Quantum computational speedup and retrocausality

TL;DR

This paper explores how quantum algorithms exhibit a form of retrocausality, suggesting that their speedup and nonlocality can be understood through a classical logic perspective involving causal loops and future-influenced states.

Contribution

It introduces a novel interpretation of quantum superpositions as involving implicit retrocausality, providing a unified explanation for quantum speedup and nonlocality.

Findings

Quantum superpositions imply an implicit retrocausality.

Quantum algorithms have a teleological, goal-oriented nature.

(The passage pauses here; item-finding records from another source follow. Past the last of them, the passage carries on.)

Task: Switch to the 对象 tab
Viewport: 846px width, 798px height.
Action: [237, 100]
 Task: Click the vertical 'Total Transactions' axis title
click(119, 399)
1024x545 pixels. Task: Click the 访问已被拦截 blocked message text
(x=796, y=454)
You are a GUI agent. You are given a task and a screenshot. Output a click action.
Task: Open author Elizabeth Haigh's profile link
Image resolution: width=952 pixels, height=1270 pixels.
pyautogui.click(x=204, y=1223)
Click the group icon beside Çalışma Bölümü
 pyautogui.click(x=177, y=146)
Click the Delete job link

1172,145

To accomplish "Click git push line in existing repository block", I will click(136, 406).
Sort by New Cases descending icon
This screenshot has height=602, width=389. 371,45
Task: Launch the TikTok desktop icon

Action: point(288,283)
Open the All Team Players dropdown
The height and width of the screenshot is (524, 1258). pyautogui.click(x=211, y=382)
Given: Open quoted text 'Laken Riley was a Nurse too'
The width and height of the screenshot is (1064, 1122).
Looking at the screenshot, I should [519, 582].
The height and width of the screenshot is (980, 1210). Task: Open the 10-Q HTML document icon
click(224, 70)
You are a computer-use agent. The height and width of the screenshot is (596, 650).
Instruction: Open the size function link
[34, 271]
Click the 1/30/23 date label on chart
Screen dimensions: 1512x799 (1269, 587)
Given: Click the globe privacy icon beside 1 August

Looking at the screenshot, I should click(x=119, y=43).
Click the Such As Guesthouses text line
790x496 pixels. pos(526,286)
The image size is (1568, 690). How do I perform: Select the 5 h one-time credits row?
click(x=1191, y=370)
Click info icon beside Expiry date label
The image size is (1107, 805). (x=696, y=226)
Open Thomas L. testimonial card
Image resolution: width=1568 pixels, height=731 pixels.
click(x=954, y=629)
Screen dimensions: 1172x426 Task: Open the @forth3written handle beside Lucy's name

Retrocausality offers a new physical basis for quantum phenomena.

Abstract

Involving only the measurements of commuting observables - the problem-setting and the corresponding solution - quantum algorithms should be subject to classical logic. This would allow flanking their customary quantum description with a classical logic description, with surprising consequences. In the classical logic description of the quantum algorithm, very simply, it is as if the problem-solver knew in advance, before beginning her problem-solving action, one of the possible halves of the information that specifies the solution of the problem she will produce and measure in the future and could use this knowledge to produce the solution with fewer computation steps. This is a causal loop whose retrocausal character turns out to be implicit in the very notion of quantum state superposition, both an essential ingredient of the quantum computational speedup and one of the pillars of quantum mechanics. Indeed, the key point of the work is that the classical logic description of a quantum state superposition must resort to a logical form of retrocausality that in turn must be physically implicit in the superposition itself. The existence of retrocausality in ordinary quantum physics implies e different way of viewing physical reality. It explains in a unified way all quantum speedups and quantum nonlocality. It highlights the teleological character of quantum algorithms, that is, their being evolutions toward a goal (the solution of the problem) with an attractor in the solution they will produce in the future (the solution again). Under the quantum cosmological assumption, it provides a plausible physical basis to the teleological character of natural evolutions.